Sorry I have been MIA. Its been busy taking care of my wounded princess and a teething-crawling monkey. We have been hanging in there, even if only by a thread. I have to admit, it has been difficult. Peanut loves and misses her daddy very much, especially now that she is hurt. She always used to go to him and cry for him when she's in pain or just not feeling well. Thankfully there wasn't too much crying for daddy. Mommy proved to be just as good I guess. We will find out on Friday the status of her arm. Our fingers are crossed the bones will stay in place and rods are not needed.

A few things that have been floating through my head. Sorry if this seems random, but I need to air out my brain. Is it bad to want to not think about him? When I think of him, my heart aches, the tears well up in my eyes and my breathing becomes heavier. Its like instant depression. I do also get great joy, especially when he sends me a quick snapshot of what's going on at that very moment, like wearing his gas mask. I also can't help but be somewhat jealous of him. He is and will continue to be so busy, that we are something to think about before bed, or while eating chow. I on the other hand, cannot stop thinking about him. His girls remind me of him in so many ways. Places I go, food I eat, pictures on the wall, laundry in the hamper. It all reminds me of him. I must admit, I hate it. My life is like a constant reminder of what I can't have right now. Its not like we had this perfect fairy tale life either, but it was our life, and we were together. I know I am having these feeling because its one of the emotional stages of deployment (more on that next post). So I am not blaming anyone, this is just what I am feeling. I almost wish I could all the memories and freeze them, put them in the back of my mind for when I need or want them. Not right there whenever I see a sock and remember how he used to complain about socks missing. Well that's my ramble for now... I must try and sleep, for tomorrow will be a new day, one to make new memories with caring people. And hopefully weather will be nice enough to let my fellow army wife and her army brat enjoy our day with smiles on our face, Lord knows we need it.

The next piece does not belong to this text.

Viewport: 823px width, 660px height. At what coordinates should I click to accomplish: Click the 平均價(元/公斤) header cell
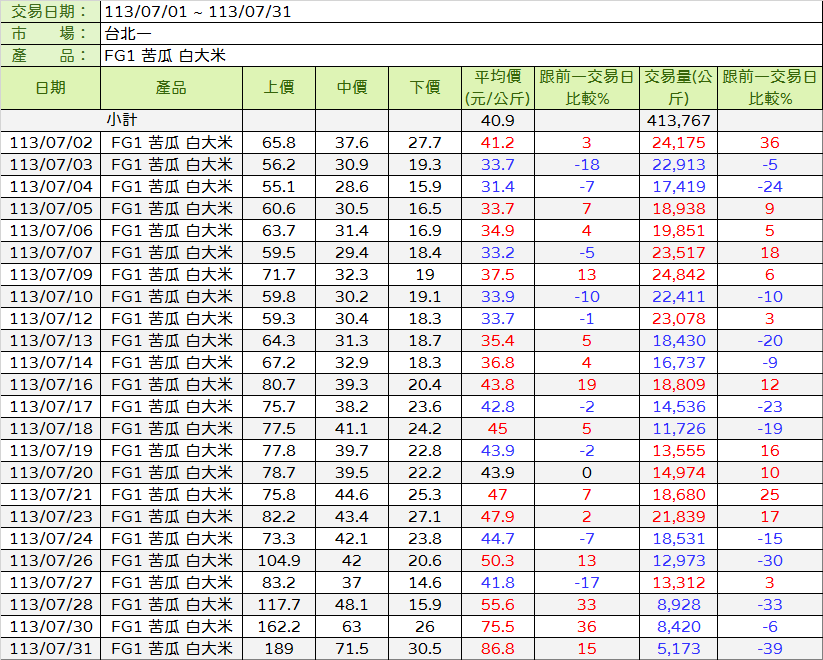(497, 88)
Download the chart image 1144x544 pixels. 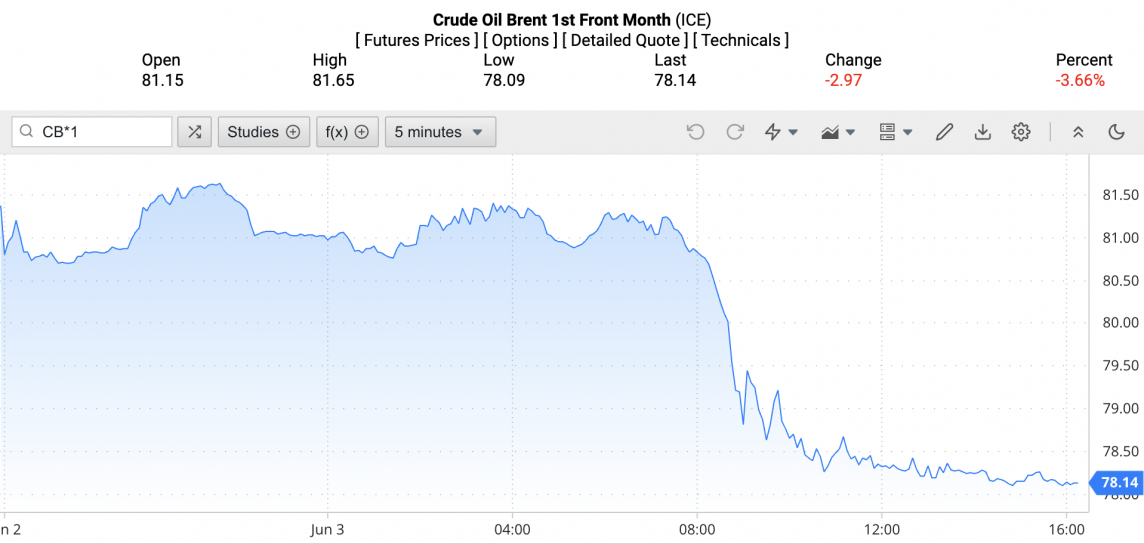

I must confess... I cannot bring myself to watch anymore episodes of Army Wives. That is my all time fave show. And yes, hubby would watch it with me. He actually bought me the first season on DVD so he could catch up with me! So it was something we did together. Now I feel almost like I would be cheating on him if I watched it. Sad huh?

1 comment:

  1. It's not bad to not want to think of him. I think it's a natural instinct to want to block out anything that may cause pain. I know you'll get through this though. You're one strong momma!

    My mum leaves tomorrow morning for VT so if you need a late night walk I'm game if you are (and if the weather cooperates!).